On peut en conclure que sur le fond, réécrire l’histoire, effacer ce qui dérange, brûler des livres, déboulonner des statuts est tout à fait normal quand on est vu comme « autochtone », mais devient une ignominie si on ne peut s’afficher comme descendante d’une population assignée au statut de victime. Le fait d’appartenir à une ethnie particulière vous préserverait donc de toute stupidité et ferait de vous un phare intellectuel. La légitimité du choix d’une posture politique dépend de la couleur de peau d’une personne ou de ses origines. Cette vision-là du monde ne serait-elle pas raciste au sens premier du terme ? Tous les descendants d’amérindiens ne sont que des victimes ? Tous les blancs ne sont que des bourreaux ? Avec une telle vision de l’humanité, pas sûre qu’une réconciliation soit possible et que des rapports apaisés soient souhaités.
Or la plupart des canadiens sont horrifiés par ce qui a été fait et ne le cautionne pas. Le problème est que le racisme à la base de la création de ces pensionnats est aussi à la base de ces tentatives de réconciliation. Celles-ci enferment les êtres humains dans une vision des origines qui en font des salauds ou des victimes et leur ôtent toute possibilité d’accéder à la notion d’égalité comme de responsabilité. Les fausses excuses du CSC Providence et leur soumission à la culture du woke et de l’effacement montre que dans le fond l’institution n’a pas changé et se met à plat ventre devant l’idéologie la plus menaçante et la plus influente. Naguère ce fut un gouvernement canadien raciste, aujourd’hui c’est le même mais converti au wokisme. Si la logique de vengeance l’emportait et que l’humiliation des non-amérindiens devenait la forme de réparation exigée, gageons que ce type d’institutions et de personnes seraient en première ligne pour exécuter la sentence.
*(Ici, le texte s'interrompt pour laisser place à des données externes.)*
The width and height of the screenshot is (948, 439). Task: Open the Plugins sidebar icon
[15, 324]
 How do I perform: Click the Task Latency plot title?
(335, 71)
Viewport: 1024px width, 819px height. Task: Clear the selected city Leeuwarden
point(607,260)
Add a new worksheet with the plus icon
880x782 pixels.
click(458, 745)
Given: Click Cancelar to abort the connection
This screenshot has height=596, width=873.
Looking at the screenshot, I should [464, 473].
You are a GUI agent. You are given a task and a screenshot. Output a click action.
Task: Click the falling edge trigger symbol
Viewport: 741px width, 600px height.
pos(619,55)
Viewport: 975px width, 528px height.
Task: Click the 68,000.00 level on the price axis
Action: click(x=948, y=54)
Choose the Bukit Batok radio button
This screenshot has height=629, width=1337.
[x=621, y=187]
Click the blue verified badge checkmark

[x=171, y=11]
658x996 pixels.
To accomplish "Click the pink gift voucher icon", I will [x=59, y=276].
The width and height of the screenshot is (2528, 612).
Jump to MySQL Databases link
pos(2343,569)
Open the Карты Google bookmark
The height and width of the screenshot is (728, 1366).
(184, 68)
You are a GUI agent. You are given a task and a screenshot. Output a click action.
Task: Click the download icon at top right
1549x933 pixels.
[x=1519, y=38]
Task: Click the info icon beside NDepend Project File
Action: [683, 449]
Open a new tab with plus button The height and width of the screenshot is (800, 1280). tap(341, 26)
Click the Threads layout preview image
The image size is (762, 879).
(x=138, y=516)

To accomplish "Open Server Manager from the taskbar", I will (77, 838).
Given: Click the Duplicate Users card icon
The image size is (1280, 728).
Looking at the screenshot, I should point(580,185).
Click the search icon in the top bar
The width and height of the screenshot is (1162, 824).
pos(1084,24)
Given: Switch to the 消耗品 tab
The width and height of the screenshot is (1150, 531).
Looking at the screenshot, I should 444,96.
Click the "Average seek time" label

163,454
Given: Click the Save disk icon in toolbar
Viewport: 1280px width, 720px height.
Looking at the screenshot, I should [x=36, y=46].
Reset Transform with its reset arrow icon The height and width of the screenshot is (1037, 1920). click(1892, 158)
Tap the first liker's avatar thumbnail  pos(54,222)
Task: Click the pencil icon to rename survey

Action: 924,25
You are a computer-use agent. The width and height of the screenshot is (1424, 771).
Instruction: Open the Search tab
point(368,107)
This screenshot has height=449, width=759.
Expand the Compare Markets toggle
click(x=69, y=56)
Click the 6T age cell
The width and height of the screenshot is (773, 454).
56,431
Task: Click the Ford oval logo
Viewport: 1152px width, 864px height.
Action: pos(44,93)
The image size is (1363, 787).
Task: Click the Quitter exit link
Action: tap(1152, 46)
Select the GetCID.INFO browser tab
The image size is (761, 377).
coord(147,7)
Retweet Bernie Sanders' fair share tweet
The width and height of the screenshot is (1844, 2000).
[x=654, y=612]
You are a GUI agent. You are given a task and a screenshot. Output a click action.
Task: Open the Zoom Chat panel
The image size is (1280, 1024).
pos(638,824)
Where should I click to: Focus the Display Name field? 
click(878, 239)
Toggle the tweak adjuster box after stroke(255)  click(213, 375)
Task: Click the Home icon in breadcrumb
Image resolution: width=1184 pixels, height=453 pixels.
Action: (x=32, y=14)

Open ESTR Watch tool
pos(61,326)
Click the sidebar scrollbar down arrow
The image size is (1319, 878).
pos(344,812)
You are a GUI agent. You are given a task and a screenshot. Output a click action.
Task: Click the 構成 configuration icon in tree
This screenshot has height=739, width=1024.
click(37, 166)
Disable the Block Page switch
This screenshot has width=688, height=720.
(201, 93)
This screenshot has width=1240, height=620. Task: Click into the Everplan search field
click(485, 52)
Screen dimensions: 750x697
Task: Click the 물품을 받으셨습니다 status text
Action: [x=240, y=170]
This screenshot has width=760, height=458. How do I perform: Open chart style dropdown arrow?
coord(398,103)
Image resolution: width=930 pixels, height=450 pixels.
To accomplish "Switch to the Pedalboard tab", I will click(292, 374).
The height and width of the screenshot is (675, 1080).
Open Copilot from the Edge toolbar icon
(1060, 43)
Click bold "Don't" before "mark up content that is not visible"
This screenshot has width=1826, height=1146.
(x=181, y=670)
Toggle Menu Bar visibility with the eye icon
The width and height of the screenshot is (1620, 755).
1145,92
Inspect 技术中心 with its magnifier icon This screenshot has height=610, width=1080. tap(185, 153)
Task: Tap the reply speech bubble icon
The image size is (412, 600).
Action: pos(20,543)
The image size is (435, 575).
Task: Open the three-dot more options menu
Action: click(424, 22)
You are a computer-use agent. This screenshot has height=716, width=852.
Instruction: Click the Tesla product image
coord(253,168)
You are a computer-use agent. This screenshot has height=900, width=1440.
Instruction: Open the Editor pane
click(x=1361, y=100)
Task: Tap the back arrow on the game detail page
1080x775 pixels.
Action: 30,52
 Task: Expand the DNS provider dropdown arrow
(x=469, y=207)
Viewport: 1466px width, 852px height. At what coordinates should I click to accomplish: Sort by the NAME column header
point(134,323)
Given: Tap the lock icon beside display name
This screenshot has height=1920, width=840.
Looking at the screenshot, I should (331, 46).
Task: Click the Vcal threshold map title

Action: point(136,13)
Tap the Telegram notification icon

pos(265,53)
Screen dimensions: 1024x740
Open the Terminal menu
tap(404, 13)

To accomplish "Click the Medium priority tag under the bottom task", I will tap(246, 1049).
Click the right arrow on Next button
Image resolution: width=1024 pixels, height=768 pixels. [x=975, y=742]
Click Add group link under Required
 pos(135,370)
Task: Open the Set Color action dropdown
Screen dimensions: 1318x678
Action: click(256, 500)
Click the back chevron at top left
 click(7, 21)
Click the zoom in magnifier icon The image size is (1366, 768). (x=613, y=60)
Ils n’ont rien oublié et rien appris, ils changent juste de maîtres et de boucs émissaires pour rester toujours là où ils trouvent leur avantage.
Ce genre de personnes tue l’idéal humaniste qui pour trouver la justice cherche le dépassement et va vers l’égalité au nom de la reconnaissance d’une commune dignité humaine au-delà des couleurs de peau. cela implique l’usage du logos et de la raison et le choix de dépasser ces particularismes pour fonder une société politique commune basée sur des fondements philosophiques partagés. c’est en rabattre de soi, pour forger la loi qui nous dépasse et nous reconnait à la fois. ce n’est pas en brûlant des livres que l’on y arrive mais en utilisant la raison pour élever les hommes. On peut vivre ensemble sous le joug d’un tyran, pour faire nation commune, il faut avoir accès au dépassement de la tribu et de ses normes pour accéder à la loi. Avec des représentants éducatifs pareils, c’est la concurrence entre groupes ethniques et/ou religieux et la partition territoriale qui ne peut qu’advenir.